Records from a data source

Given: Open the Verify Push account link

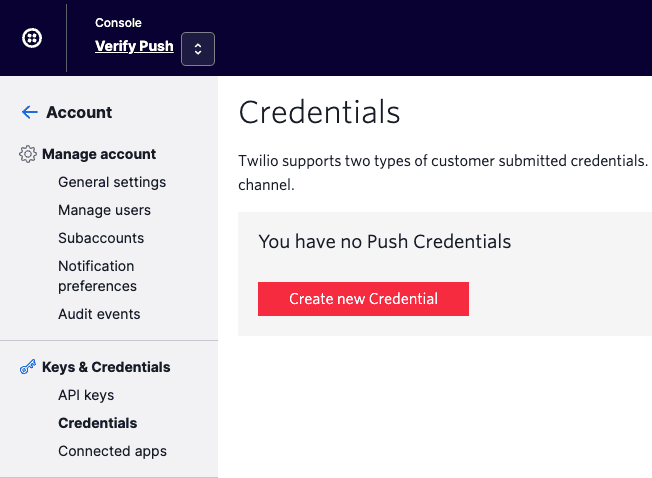Looking at the screenshot, I should point(134,46).
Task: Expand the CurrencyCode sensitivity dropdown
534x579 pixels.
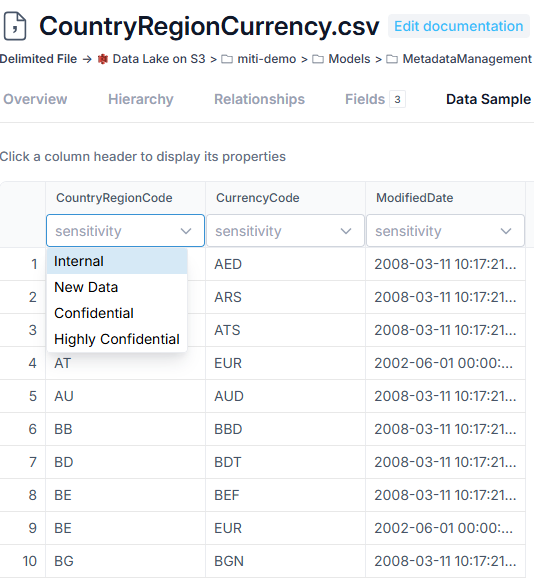Action: tap(285, 231)
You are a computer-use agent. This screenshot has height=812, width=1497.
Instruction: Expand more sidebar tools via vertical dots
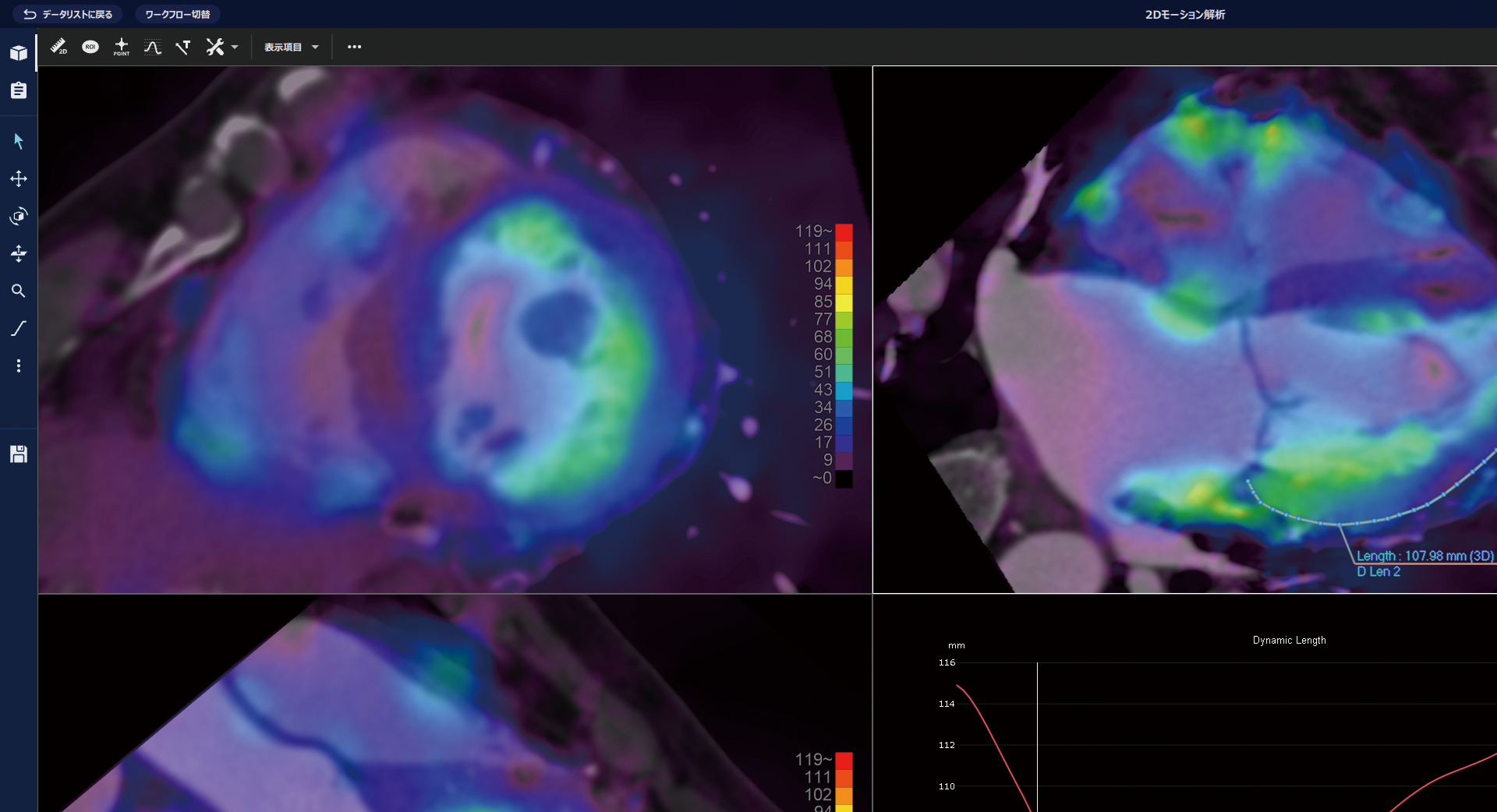coord(19,365)
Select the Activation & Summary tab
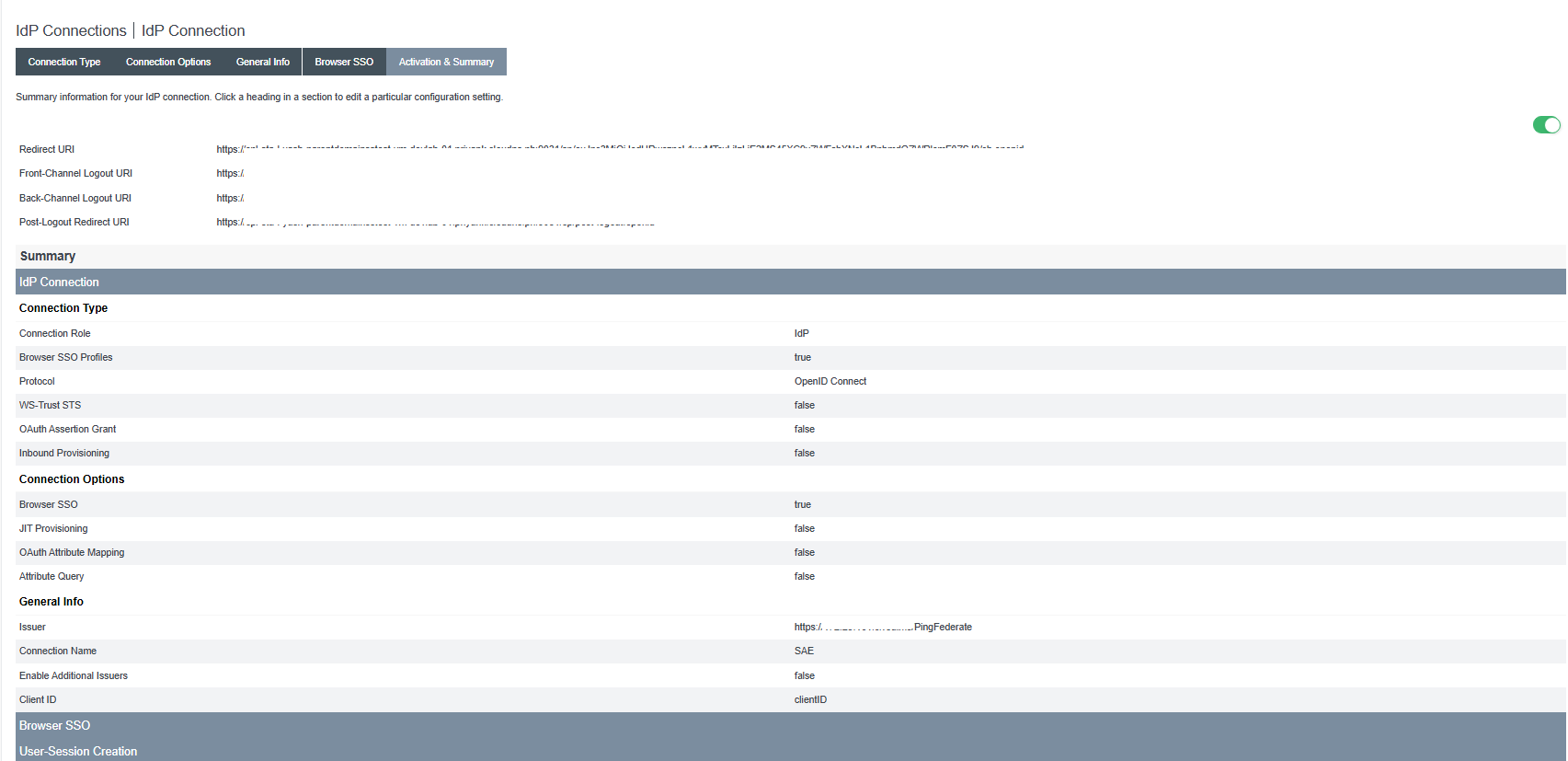 pos(446,62)
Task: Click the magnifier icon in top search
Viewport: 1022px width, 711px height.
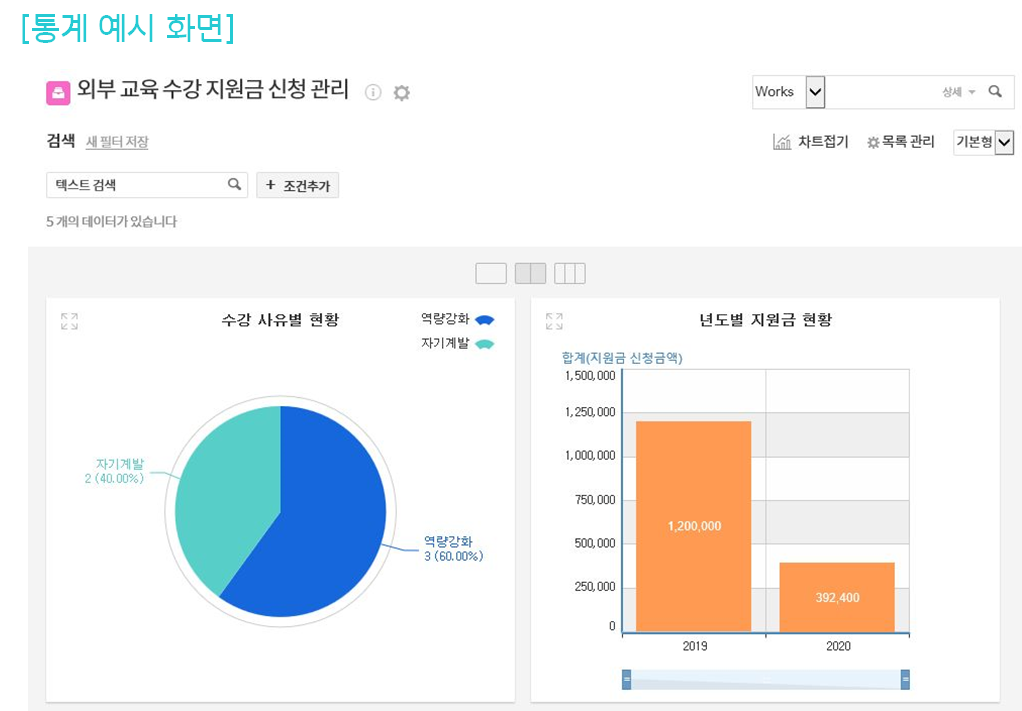Action: point(995,91)
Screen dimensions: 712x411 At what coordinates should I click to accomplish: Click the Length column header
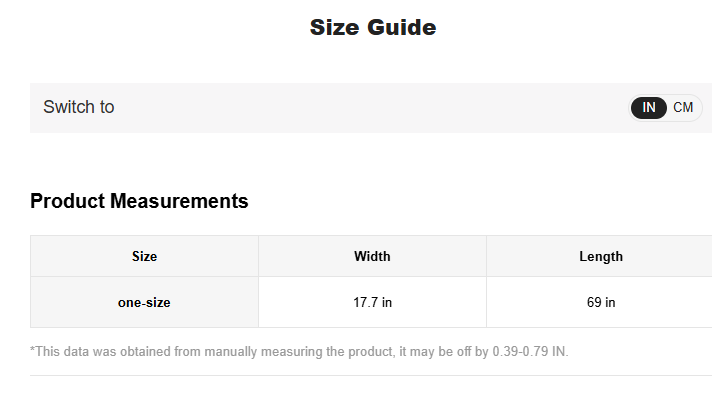600,257
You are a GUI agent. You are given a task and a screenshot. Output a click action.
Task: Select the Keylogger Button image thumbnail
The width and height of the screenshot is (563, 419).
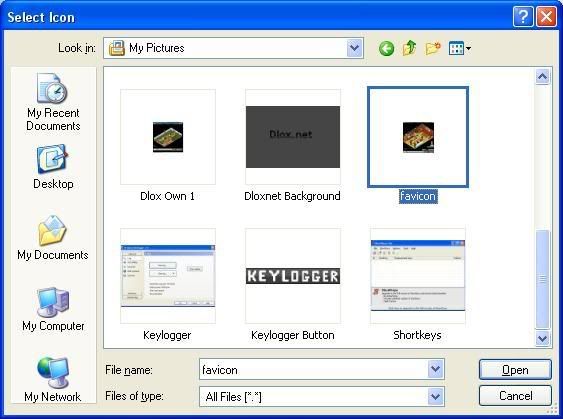293,276
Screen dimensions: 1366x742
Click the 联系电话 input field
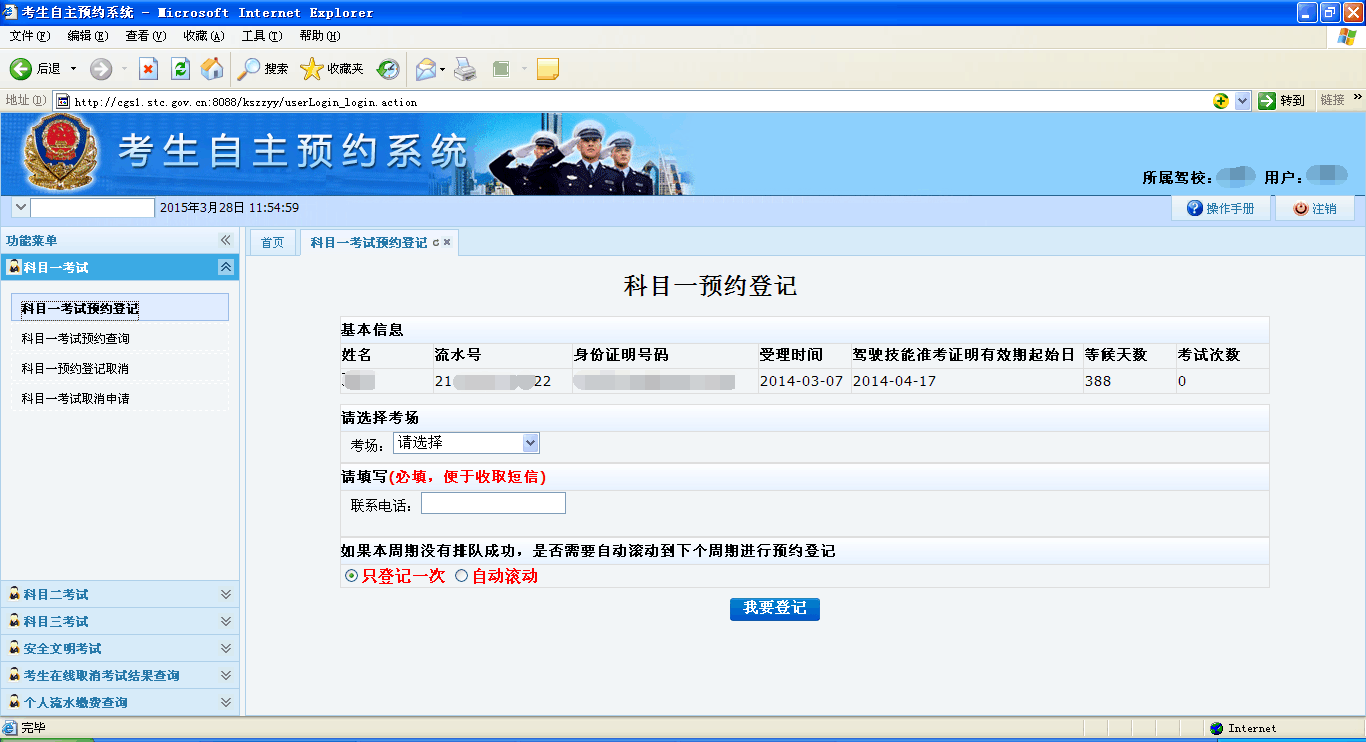(493, 504)
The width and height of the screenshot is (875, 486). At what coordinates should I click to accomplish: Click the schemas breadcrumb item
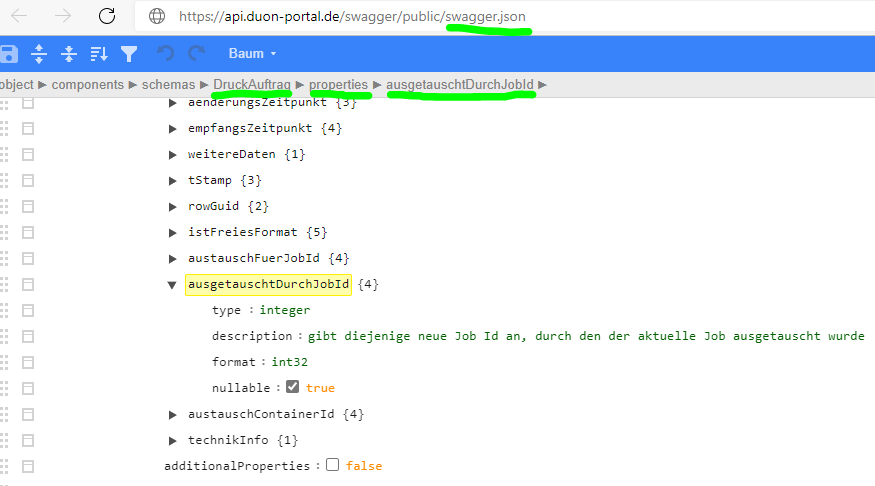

Directions:
Reproduce the lines above beginning at the line that contains "Instruction: Expand more" and ending at the line that contains "You are a GUI". No pictures.

Answer to the exercise:
Instruction: Expand more sidebar tools via vertical dots
coord(19,365)
Select the Activation & Summary tab
 pos(446,62)
Task: Click the magnifier icon in top search
Viewport: 1022px width, 711px height.
Action: point(995,91)
Screen dimensions: 712x411 At what coordinates should I click to accomplish: Click the Length column header
600,257
You are a GUI agent. You are given a task and a screenshot. Output a click action.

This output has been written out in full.